My grandfather and I used to eat tomato and dandelion flower sandwiches in the summer – white bread out of a bag, a fresh garden tomato and a handful of recently opened yellow dandelion flowers squished together with some mayonnaise and mustard. Today I would skip the white bread and figure out a substitute for the mayo and mustard, but the effect would be the same, a sandwich composed of the wild and domesticated, not unlike the life I strive to live.
I am trying to shake off more and more civilization and domestication as I grow older. In many ways this is in sharp contrast to most of my generation, the vast majority of whom would be scared and grossed out if I offered up a handful of dandelions and called it lunch. To fear the wild and its food is to be disconnected and removed from the realities of what is out-of-doors. I learned that the hard way, after brief flirtations with the normal life.

# [PROBLEMS TO SOLVE]
[a] Can you echo the stretch from "My grandfather and" through "strive to live." in the passage about dandelion sandwiches, word for word?
[b] Answer these from the passage about dandelion sandwiches:
(i) What kind of bread went into the sandwiches the narrator shared with the grandfather?
(ii) How would most of the narrator's generation react to being offered a handful of dandelions as lunch?
[c] Could you pick up the passage about dandelion sandwiches after its last sentence and keep writing?
The entries after the passage about dandelion sandwiches play no part in this.

# [INFORMATION PROVIDED]
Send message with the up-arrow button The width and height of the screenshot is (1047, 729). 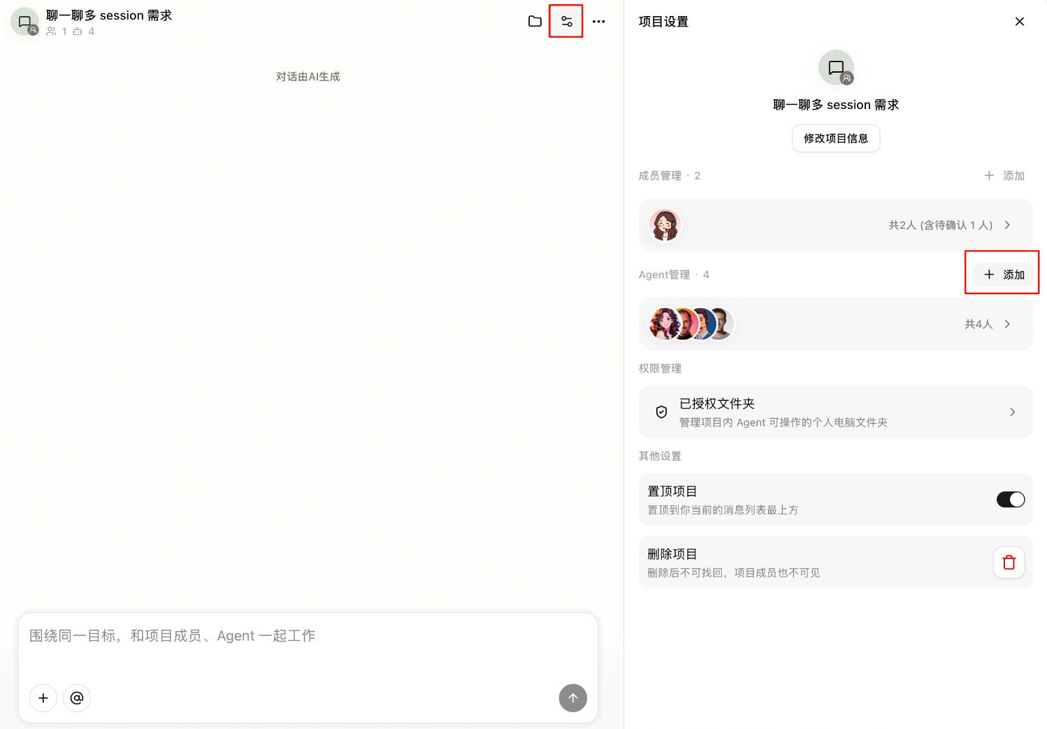tap(573, 698)
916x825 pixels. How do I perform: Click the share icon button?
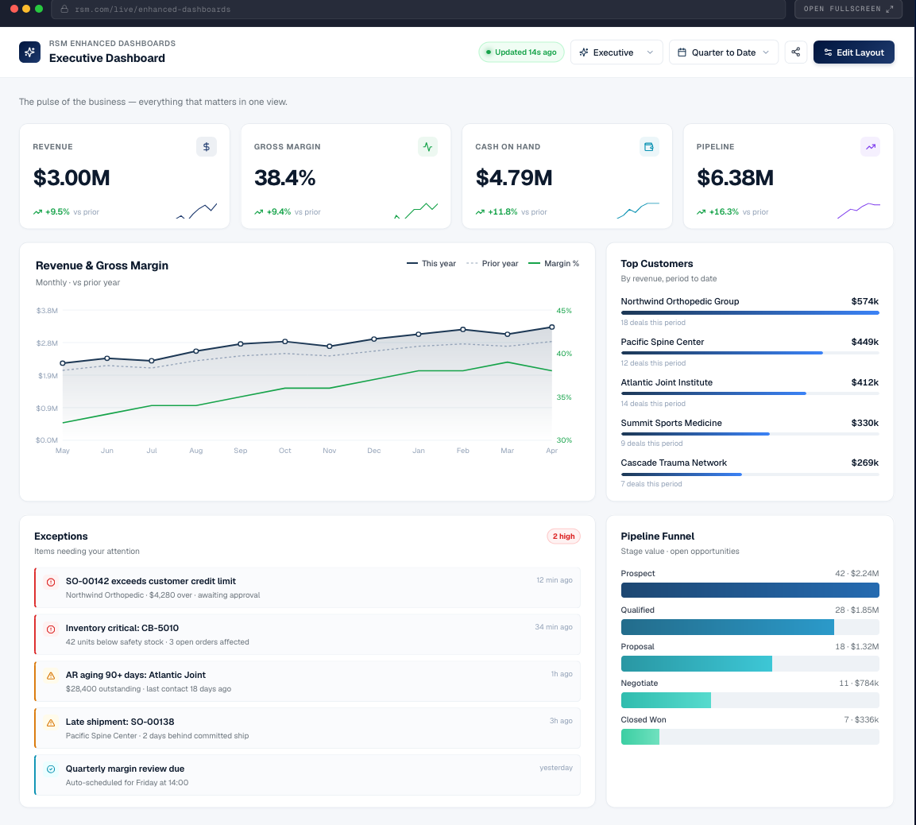(x=796, y=52)
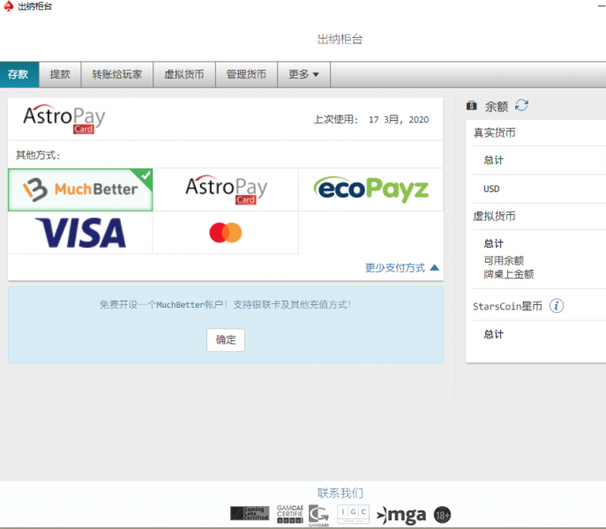
Task: Click the StarsCoin info icon
Action: pyautogui.click(x=557, y=306)
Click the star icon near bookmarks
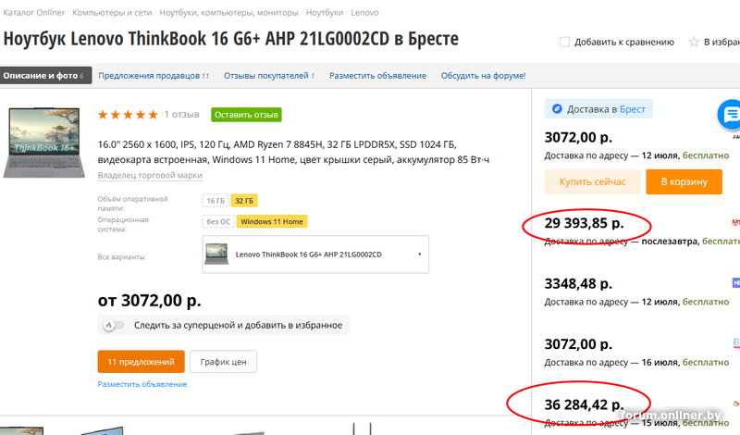740x435 pixels. click(694, 42)
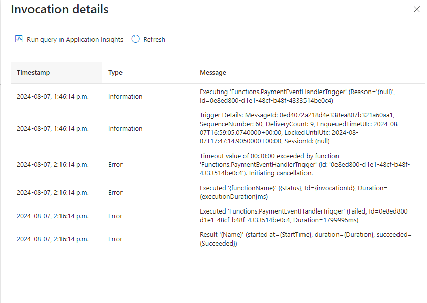
Task: Sort by the Timestamp column header
Action: click(34, 73)
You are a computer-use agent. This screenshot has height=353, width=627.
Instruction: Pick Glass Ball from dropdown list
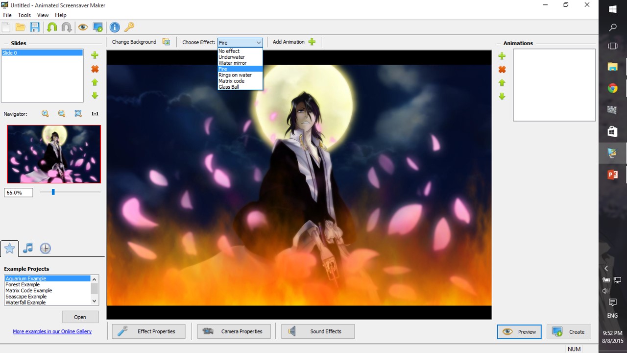point(229,87)
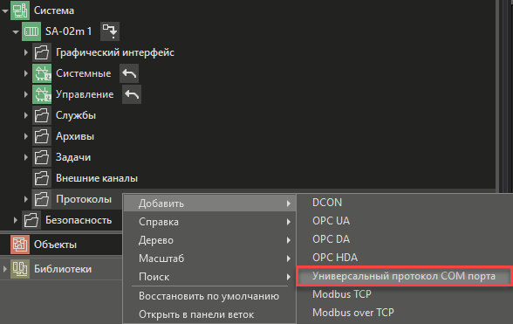Select Modbus TCP from the submenu

coord(342,294)
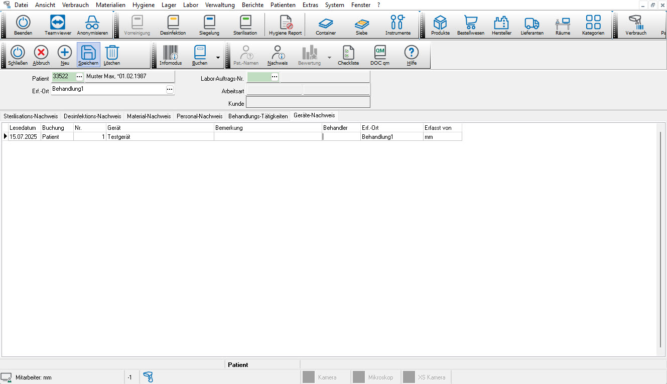Open the DOC qm icon

pos(380,55)
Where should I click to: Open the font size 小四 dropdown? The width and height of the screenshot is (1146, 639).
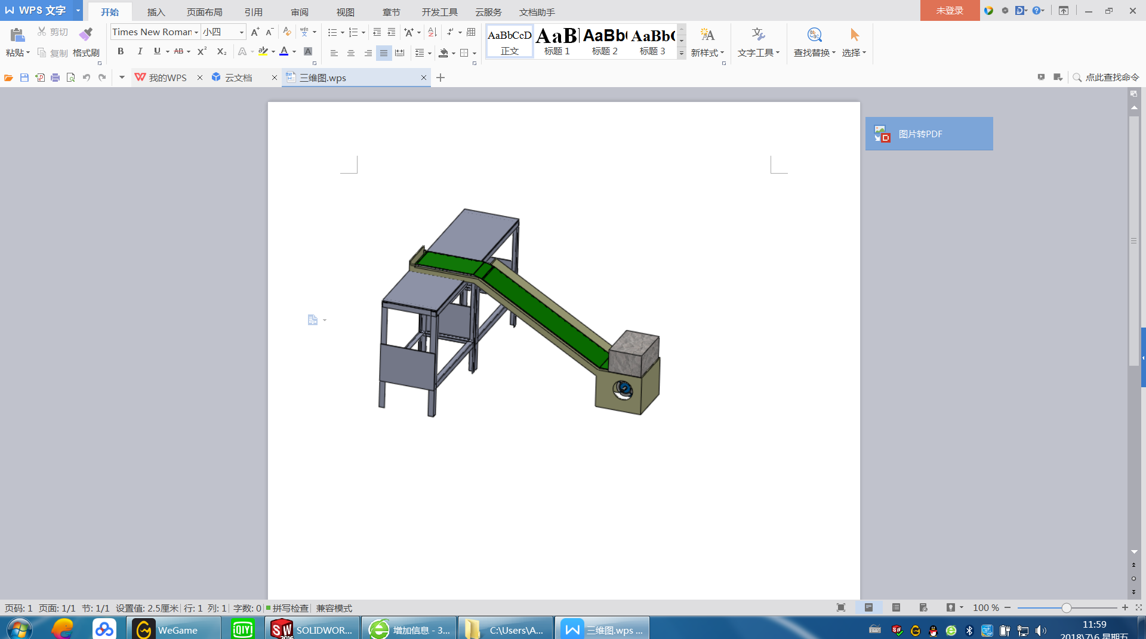tap(242, 32)
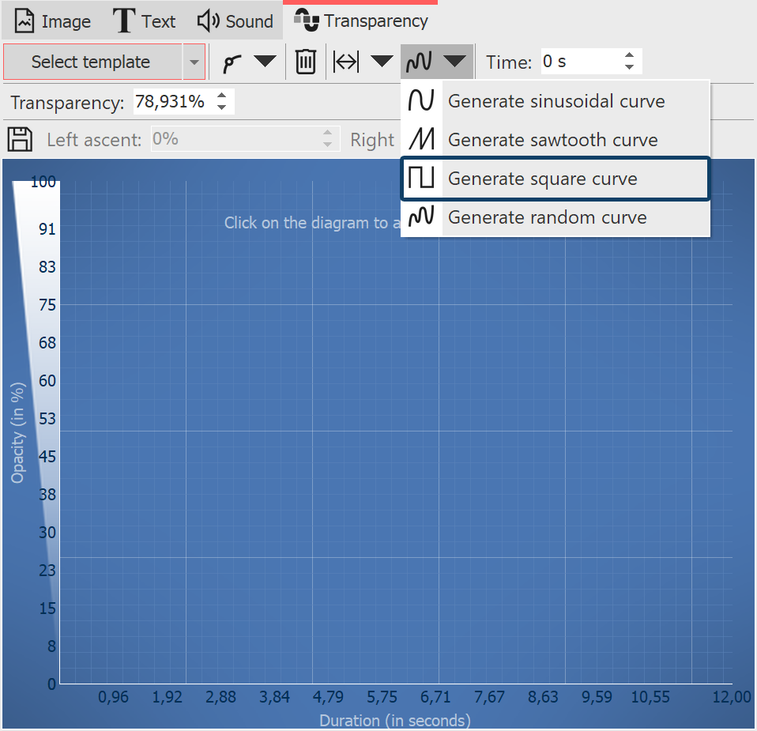The width and height of the screenshot is (757, 731).
Task: Choose Generate random curve entry
Action: 553,217
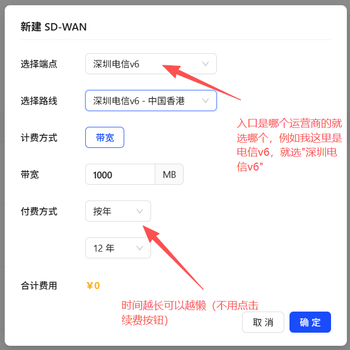Click the 付费方式 field label
Screen dimensions: 350x350
[39, 212]
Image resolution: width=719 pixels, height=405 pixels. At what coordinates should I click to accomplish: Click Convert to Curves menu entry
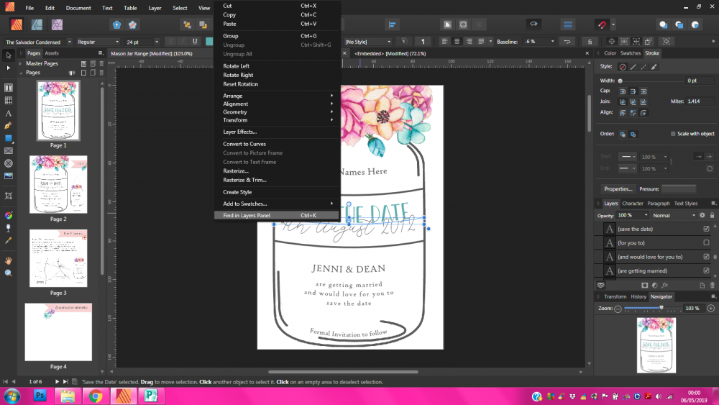[x=244, y=144]
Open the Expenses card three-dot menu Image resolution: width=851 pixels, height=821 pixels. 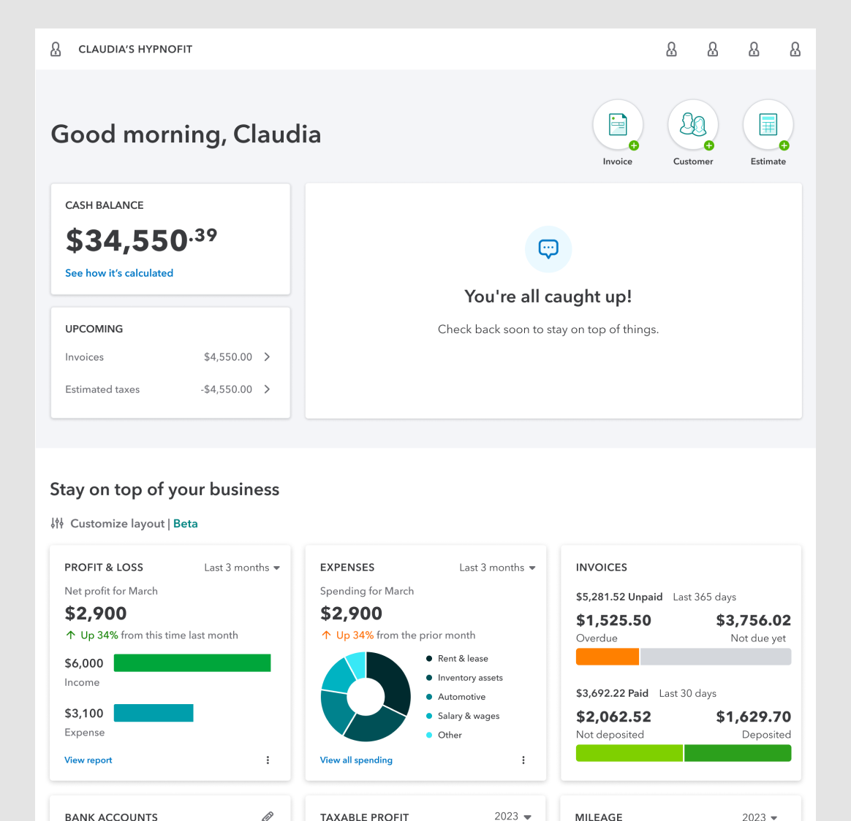[523, 760]
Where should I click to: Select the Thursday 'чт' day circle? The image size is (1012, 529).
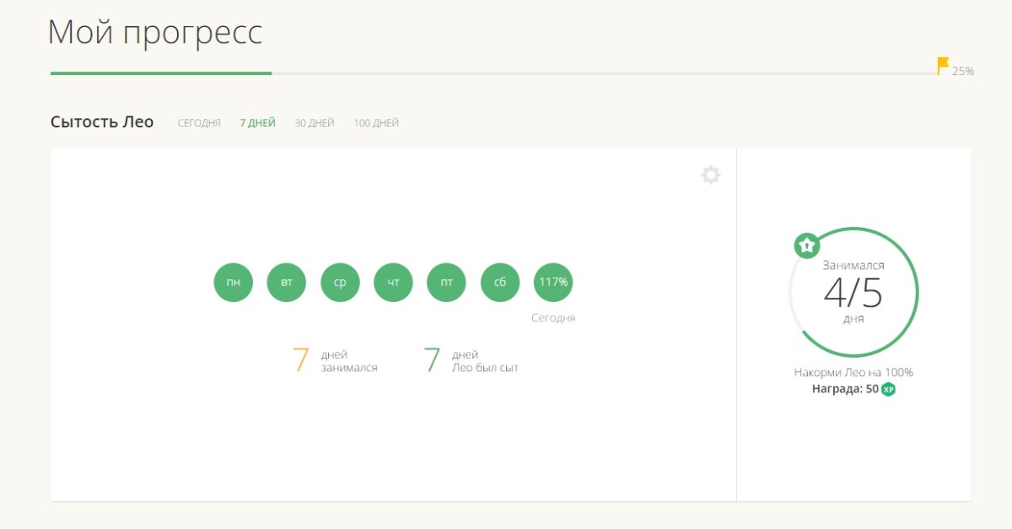[x=393, y=282]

# [WRITTEN RESPONSES]
[a]
My grandfather and I used to eat tomato and dandelion flower sandwiches in the summer – white bread out of a bag, a fresh garden tomato and a handful of recently opened yellow dandelion flowers squished together with some mayonnaise and mustard. Today I would skip the white bread and figure out a substitute for the mayo and mustard, but the effect would be the same, a sandwich composed of the wild and domesticated, not unlike the life I strive to live.

[b]
(i) White bread out of a bag.
(ii) They would be scared and grossed out.

[c]
The normal life is nothing of the sort; an amalgamation of the dream of getting ahead, of long working hours, of half-hearted friendships, of lightning fast meals prepared thousands of miles away. Food in the normal life is devoid of nutrition and might as well be considered a nuisance. Who has time to make a soup from scratch when there are so many other things demanding our time? You know, the important stuff, like television and instant messaging.
There is a disconnection going on, a food chasm of much greater importance to the health of the world than any compact fluorescent light bulb ever will be. Spread along the chasm are a growing number of folks after the same sort of ideal – locally produced sustenance within a community minded atmosphere. These are the folks that “normal” people would call crazies, but I would, and do, call my people.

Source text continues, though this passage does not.